I don't know if it helps at all but she sees the DDs if we are there, and now, five years on, has just been allowed to look after them for two hours. There'll probably be people here who think that's a bit harsh but unless you've been on the receiving end of this, it might be hard to understand just how hard it is to trust someone like this. As far as I'm cocerned, it has to be rebuilt, takes time and effort, and willing, so I don;t think YABU at all.

G1nger · 17/08/2011 17:38

Nothing wrong with a bit of supervised access. But that's it.

ChazsBrilliantAttitude · 17/08/2011 17:38

I think your DH is not really facing up to how ill his mum is. Partly, that might be because he has grown up with it and so her instability is normal for him.

If possible, I would try to find a position where you can agree some supervised visits with your MIL.

I also think your DH might need some counselling to come to terms with his childhood and his mother's condition as he seems to be carrying a lot of guilt (even though I suspect there is nothing he could have done to change the situation).

LolaRennt · 17/08/2011 17:38

do any of your mh problems result in you having to be restrained by 4 people so you don't destroy people and property?

MH problems are not all the same and should not all be treated the same either. I have suffered severe depression in the past and tried to harm myself, but I have never harmed (or thought about) harming anyone else. It would be stupid to say I can't look after a child, but someone with a history of violent outbursts should not be allowed to do whatever they like with some one else's child.

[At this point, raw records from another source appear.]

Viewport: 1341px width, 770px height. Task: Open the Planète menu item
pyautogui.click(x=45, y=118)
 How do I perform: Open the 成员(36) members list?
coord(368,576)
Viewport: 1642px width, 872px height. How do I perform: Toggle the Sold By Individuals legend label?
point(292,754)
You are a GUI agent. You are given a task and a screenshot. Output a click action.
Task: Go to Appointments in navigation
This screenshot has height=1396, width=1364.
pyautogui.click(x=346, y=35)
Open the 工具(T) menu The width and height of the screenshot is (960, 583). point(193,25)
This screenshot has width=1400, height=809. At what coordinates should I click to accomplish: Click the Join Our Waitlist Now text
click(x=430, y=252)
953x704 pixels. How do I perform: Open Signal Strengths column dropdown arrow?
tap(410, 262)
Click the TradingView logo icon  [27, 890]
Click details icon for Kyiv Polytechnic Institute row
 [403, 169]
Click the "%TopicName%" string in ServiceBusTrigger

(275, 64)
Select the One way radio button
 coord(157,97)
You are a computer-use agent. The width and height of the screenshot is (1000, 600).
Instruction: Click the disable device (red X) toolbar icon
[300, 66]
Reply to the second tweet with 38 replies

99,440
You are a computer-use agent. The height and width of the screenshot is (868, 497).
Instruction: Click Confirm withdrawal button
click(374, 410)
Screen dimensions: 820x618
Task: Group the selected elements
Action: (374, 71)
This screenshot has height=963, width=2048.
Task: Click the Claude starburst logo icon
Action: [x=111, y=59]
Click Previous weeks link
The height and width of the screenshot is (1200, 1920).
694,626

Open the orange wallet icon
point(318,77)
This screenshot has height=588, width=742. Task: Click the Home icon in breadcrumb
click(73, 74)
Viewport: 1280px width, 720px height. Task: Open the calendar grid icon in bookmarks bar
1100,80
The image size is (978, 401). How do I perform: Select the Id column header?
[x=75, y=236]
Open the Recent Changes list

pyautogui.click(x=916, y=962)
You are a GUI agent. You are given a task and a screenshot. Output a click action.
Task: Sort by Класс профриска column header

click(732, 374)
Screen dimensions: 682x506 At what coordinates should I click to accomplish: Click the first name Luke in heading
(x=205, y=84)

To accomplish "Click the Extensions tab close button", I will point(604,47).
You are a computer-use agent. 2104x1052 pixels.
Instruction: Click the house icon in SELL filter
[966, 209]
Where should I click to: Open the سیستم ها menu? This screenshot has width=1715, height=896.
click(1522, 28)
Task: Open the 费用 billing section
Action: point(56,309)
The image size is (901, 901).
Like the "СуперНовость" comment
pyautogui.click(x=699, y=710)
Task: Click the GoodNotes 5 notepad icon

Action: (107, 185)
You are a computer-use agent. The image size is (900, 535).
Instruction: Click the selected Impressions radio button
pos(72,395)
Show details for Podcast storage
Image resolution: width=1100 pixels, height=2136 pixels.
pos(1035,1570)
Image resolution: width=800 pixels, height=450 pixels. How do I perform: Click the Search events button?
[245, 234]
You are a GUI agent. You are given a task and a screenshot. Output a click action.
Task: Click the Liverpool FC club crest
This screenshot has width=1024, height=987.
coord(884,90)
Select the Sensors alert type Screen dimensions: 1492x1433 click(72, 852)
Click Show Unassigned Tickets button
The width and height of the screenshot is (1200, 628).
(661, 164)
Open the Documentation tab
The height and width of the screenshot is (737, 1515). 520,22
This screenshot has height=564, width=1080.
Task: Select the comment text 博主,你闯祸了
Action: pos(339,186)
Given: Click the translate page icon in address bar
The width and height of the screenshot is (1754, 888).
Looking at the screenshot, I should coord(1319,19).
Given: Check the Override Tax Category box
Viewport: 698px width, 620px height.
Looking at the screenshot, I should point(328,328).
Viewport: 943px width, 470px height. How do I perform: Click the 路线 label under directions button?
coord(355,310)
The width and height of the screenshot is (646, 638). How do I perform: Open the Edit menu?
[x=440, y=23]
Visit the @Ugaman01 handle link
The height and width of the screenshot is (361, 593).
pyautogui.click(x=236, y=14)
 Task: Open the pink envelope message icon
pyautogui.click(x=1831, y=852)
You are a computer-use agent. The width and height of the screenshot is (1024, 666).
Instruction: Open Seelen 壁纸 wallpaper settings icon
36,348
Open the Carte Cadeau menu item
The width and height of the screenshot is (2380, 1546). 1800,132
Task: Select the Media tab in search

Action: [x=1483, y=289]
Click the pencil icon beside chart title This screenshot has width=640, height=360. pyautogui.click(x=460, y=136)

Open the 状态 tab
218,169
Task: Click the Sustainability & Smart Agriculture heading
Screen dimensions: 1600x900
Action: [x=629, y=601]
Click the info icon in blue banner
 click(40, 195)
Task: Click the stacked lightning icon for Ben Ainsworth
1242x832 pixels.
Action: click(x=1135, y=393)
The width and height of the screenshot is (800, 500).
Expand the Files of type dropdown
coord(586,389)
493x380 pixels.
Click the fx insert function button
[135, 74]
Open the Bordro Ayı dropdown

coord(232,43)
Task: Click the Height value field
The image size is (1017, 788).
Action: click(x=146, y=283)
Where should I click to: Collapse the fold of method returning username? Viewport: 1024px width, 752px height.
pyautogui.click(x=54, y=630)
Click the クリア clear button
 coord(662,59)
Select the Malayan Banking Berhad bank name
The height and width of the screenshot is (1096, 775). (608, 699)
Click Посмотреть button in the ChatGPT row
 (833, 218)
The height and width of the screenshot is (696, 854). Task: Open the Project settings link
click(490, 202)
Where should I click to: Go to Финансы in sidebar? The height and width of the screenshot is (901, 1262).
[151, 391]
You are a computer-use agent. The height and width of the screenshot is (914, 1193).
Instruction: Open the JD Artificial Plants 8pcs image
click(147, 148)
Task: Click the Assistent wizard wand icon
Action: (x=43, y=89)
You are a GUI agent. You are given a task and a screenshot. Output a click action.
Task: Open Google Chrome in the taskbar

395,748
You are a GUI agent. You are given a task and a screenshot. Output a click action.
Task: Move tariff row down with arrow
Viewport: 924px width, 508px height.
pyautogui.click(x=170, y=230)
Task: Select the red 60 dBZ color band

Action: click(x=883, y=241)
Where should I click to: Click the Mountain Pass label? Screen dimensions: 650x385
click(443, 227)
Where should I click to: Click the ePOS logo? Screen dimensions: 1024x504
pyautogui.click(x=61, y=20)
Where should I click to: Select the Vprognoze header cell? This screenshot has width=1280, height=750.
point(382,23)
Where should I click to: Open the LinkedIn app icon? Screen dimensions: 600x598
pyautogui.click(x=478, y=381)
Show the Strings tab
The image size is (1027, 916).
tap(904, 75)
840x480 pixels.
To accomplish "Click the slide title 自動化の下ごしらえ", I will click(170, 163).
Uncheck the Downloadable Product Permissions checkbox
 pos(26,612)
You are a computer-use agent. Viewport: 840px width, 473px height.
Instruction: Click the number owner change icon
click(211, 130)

2MuchLoveWillKillYou · 17/08/2011 17:39

oh thanks tabby. Great to know I am not the only one. we have the same issue.she says our DD is her angel who came to this world to save her Hmm that scared the shit out of me tbh.

OP posts:
2MuchLoveWillKillYou · 17/08/2011 17:43

my dh istrying to be the father figure for his brothers and sisters (their dads are not arround) and feels that he have to protect them and his mum. i think he just dont want to remember what she done in the past. he says because im from 'normal' family I do not understand, but what i know is no one ever will hurt my child because I trusted too much

OP posts:
pigletmania · 17/08/2011 17:50

Yes Lola it does depend on the type of mh problem and degree, but in this case it's a no no

TheOriginalFAB · 17/08/2011 17:51

My mother didn't want me but now wants my kids. Over my dead body. She will not practice on my kids and neither should your MIL on your baby. YABU not to let her ever see the baby just because she has a MH illness. Lots of mums have MH illnesses. Do you think they should lose their children?